Midden in het leven sta je in de dood (Media in vita in morte sumus)

Het is een middeleeuwse zang die mij steeds weer binnenshoofds overvalt als ik geconfronteerd word met een sterfgeval uit mijn naaste omgeving. Vooral bij bloedverwantschappelijkheid hakt het erin. Zo, toen ik kennis kreeg van het verscheiden van een jongere broer. Op de verrekijk zegt dan een hysterisch gebarende oudere vrouw: “Nu komt het wel erg dichtbij!”.  Maar dan gaat het om een moord bij de buren die niet open wilden doen ook niet na herhaalde aandrang. Die broer wilde kennelijk niet tot zijn vaderen verzameld worden onder de familienaam. Hij wilde de eeuwigheid in onder de naam van zijn vrouw. En herkend worden door passanten als Omeloen. Dat verbergt heel wat. Waarvan ik niet wil weten. Ook dat nog.

Natuurlijk greep mij het verscheiden van Omeloen Hartgers zeer aan. Van mijn oudste broer vernam ik dat het verdriet daarover bij de weduwe nog lang zal duren.
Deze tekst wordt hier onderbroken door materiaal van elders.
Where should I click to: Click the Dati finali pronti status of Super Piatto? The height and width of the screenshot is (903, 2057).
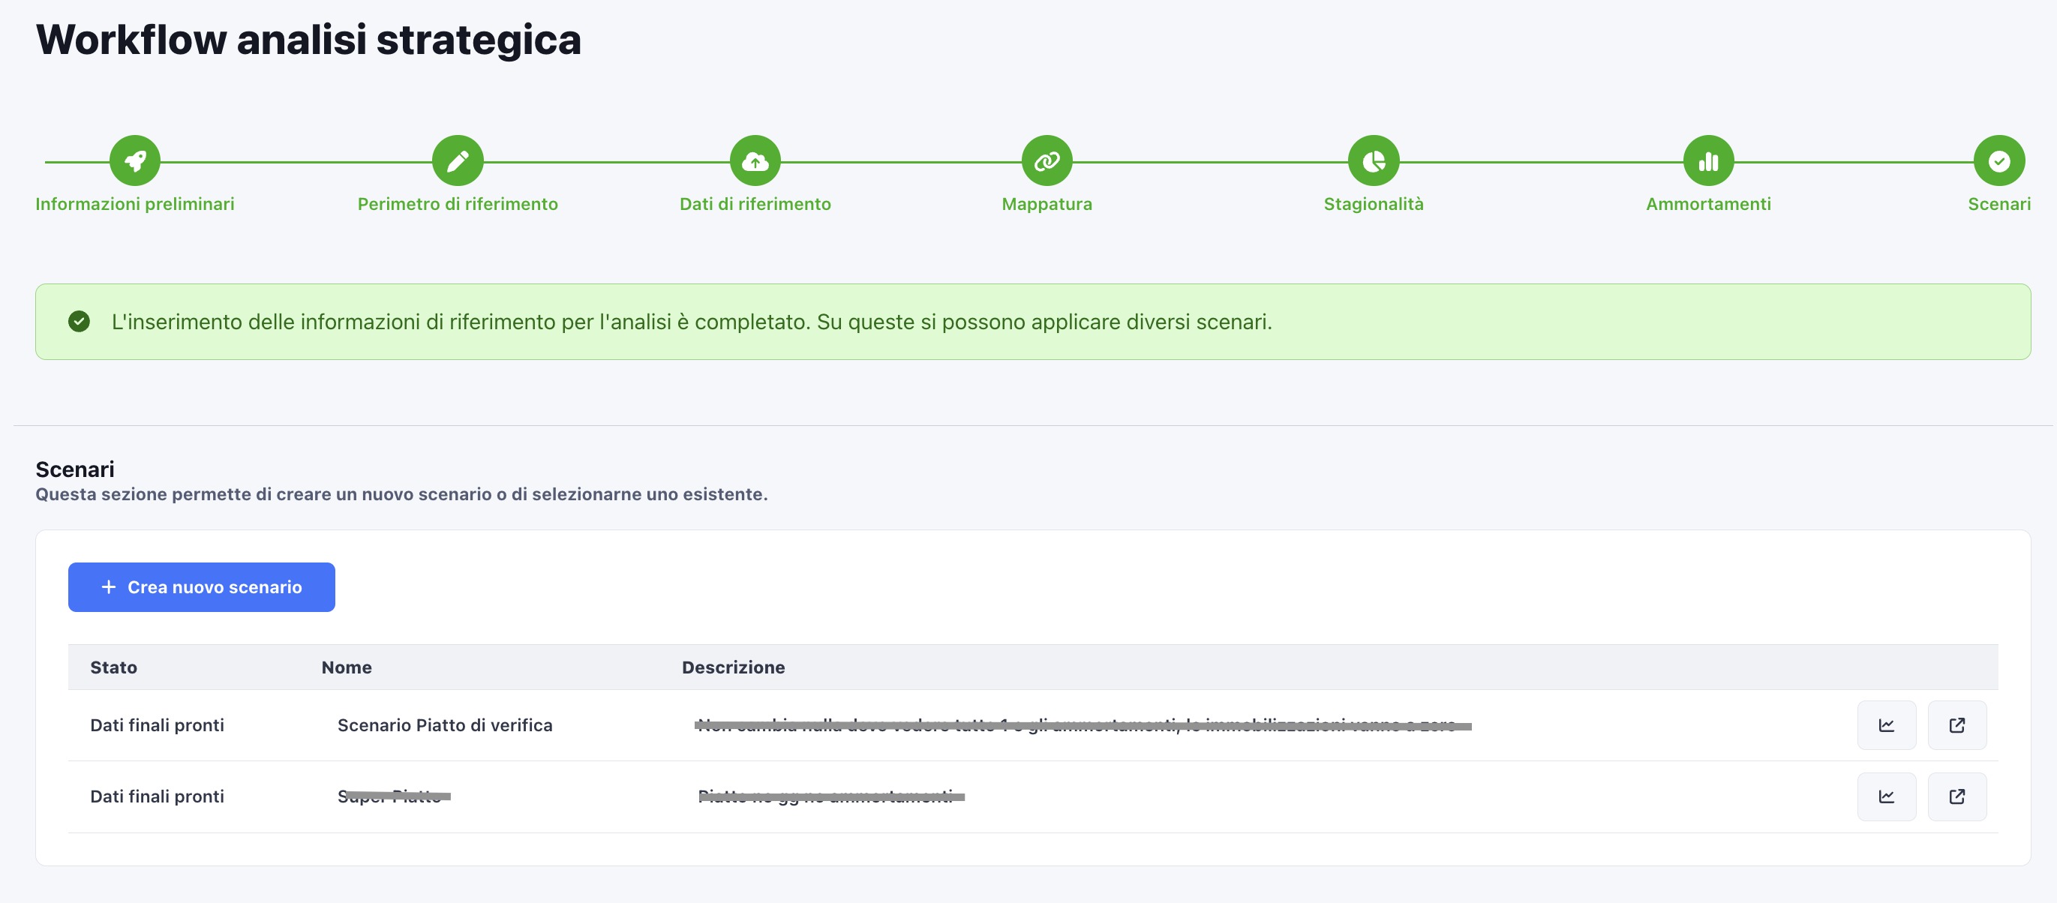[157, 796]
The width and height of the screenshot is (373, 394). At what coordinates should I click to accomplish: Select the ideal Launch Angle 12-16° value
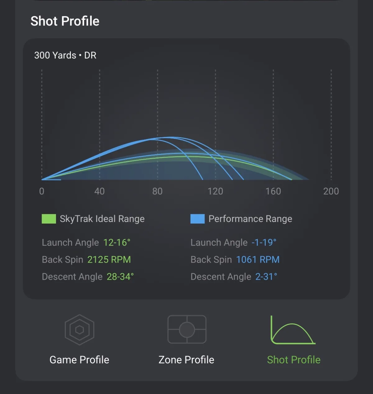[117, 242]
Die berichtte dat zij Omeloens levensgang diep en fantastisch vond. Natuurlijk beraad ik mij over zijn betekenis voor mij. Hij was een jongere broer. Maar we gingen maar sporadisch met elkaar om. Dat kon natuurlijk derden niet ontgaan. Hij plooide zich niet graag naar de hiërarchische gelaagdheden van de dwaze maatschappij. Dat bleek heel duidelijk op de middelbare school, het Sint Joris Lyceum. Hij richtte een protestblad op samen met andere contestatieven en liet luidruchtig van zich horen. Ik was destijds hoofdredacteur van het brave schoolblad “Sinjoor” en was diep onder de indruk van de leraren en vooral de rector Dr van den Hout, met zijn kamgaren vesten en zijn gouden zakhorloge met remontoir. Zó zou ik ook willen worden, later.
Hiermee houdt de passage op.